Auswüchse im australischen Markt
Australien ist gemessen an der Versicherungsdurchdringung einer der größten Invaliditätsmärkte der Welt. Seit 2011 haben sich die Ergebnisse zunehmend verschlechtert, insbesondere die des Gruppengeschäfts. Die Gründe hierfür sind vielschichtig. Zum einen drückten konjunkturelle Einflüsse wie die Finanzkrise das Geschäft. Andererseits entwickelten und kombinierten die Lebensversicherer immer neue Produktmerkmale wie hohe Dynamiken und Nachversicherungsgarantien, Zusatzleistungen, lebenslange Leistungen oder mit dem Lebensalter steigende Prämien. „Jeder Marktteilnehmer wollte seinen Anteil von dem schnell wachsenden Markt abbekommen“, so Mattar. „Die Angebote übertrafen sich, bis die Blase geplatzt ist.“
Drei Gebote für deutsche Invaliditätsversicherer
Der deutsche Markt kann aus der australischen Marktentwicklung einige Lehren ziehen, so die Teilnehmer des Aktuar-Frühstücks. Denn auch hierzulande sei der kommerzielle Druck im BU-Segment spürbar. In der Diskussion kristallisierten sich drei wichtige Aspekte heraus:
Kalkulation mit gesicherten Daten: „Versicherer arbeiten bei dynamischen Produktkonzepten teilweise mit unzureichenden Daten und Ressourcen“, erklärt Mattar. „Die Profitabilität sieht temporär gut aus, kann aber auf Dauer nicht getragen werden.“
Marktentwicklung und Trends im Blick behalten: Im Fokus jedes Anbieters muss die Marktübersicht stehen: Aus- und Weiterbildung, Wissensaustausch innerhalb der Unternehmen, eine vernünftige Datenkalkulation und immer ein offenes Auge für aktuelle Bewegungen und Trends seien unabdingbar. Die Disziplinen Aktuariat, Risikomanagement und Leistungsprüfung müssten dafür noch enger zusammenarbeiten.

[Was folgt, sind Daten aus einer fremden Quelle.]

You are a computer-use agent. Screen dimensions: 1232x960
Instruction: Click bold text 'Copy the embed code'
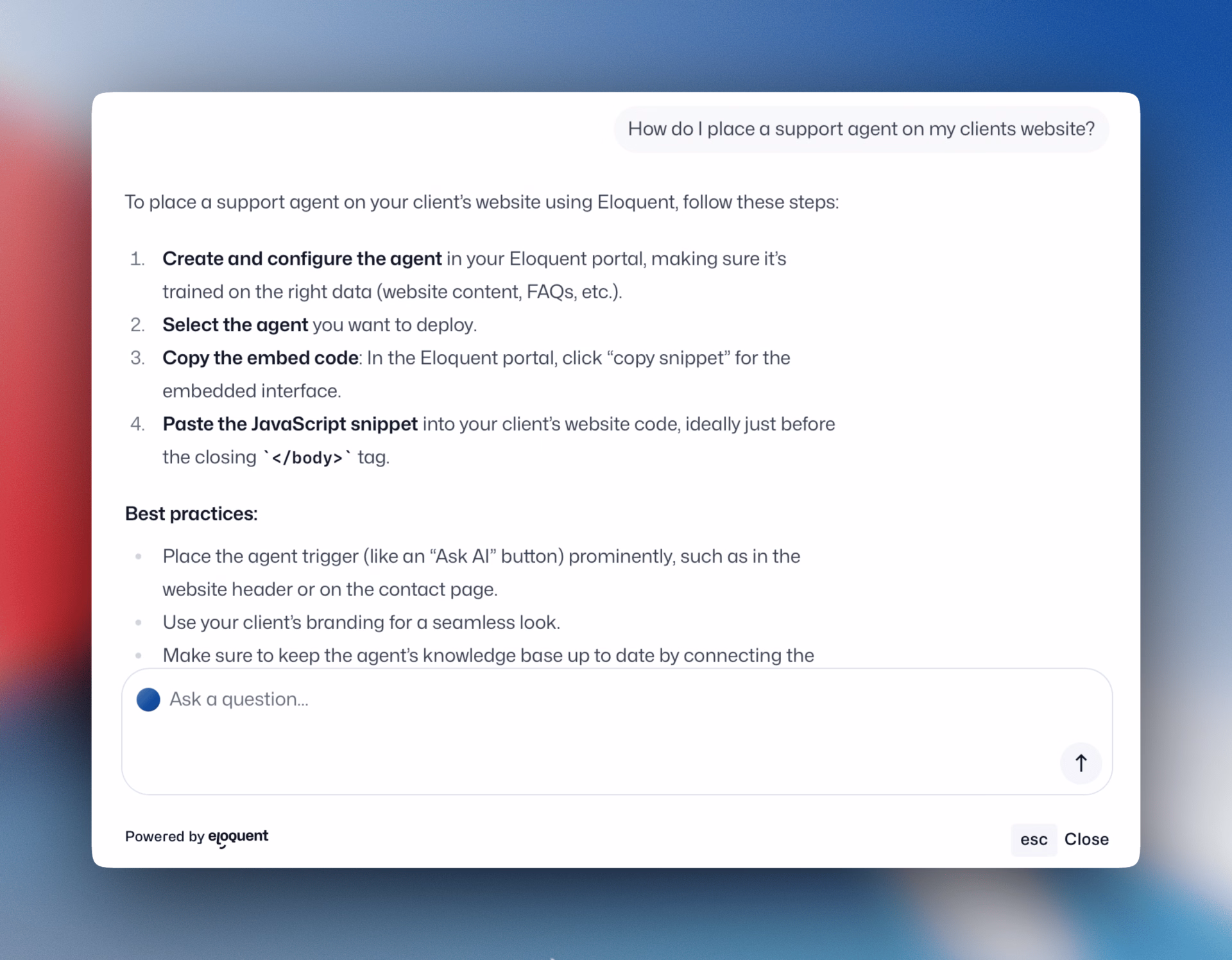pyautogui.click(x=260, y=358)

Innovationen einführen, ohne Bewährtes über Bord zu werfen: „Wichtig ist, dass bewährte Produkte und Konzepte auch beibehalten werden. Wer mehrere Trends kombinieren will und viele kleine Änderungen an seinen Produkten vornimmt, schafft in der Summe doch starke Veränderungen. So wird die Produktwelt immer intransparenter – das Ergebnis sind (zu) hohe Leistungen, die auch höhere Inzidenzen und niedrigere Reaktivierungen nach sich ziehen“, sagt Mattar.